# PROBLEM DESCRIPTION:
Find the lines in the records below that contain "width", and report each of them.

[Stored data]
◆ ◆ ◆ ◆

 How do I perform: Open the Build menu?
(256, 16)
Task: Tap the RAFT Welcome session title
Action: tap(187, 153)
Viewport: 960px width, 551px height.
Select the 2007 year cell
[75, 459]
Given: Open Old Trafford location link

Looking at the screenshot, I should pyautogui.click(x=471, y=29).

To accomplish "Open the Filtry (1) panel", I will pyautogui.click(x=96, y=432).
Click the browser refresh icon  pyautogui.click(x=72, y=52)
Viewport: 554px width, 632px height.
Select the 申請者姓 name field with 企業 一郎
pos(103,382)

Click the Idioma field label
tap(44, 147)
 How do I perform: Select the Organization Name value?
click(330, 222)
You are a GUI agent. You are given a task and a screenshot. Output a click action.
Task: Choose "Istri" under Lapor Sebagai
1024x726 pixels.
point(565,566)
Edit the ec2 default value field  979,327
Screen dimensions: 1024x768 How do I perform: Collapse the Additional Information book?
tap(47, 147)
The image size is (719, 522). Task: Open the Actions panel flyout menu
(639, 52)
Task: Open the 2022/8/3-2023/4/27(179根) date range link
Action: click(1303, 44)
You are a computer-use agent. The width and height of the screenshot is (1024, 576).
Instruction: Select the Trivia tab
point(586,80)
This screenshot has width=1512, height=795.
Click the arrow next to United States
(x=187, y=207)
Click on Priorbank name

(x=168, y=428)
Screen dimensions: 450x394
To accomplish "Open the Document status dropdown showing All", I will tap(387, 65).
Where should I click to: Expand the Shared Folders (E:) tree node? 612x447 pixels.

◆ ◆ ◆ ◆

# SOLUTION BELOW:
Viewport: 960px width, 551px height.
Viewport: 554px width, 632px height.
You are a computer-use agent. The width and height of the screenshot is (1024, 576).
This screenshot has width=1512, height=795.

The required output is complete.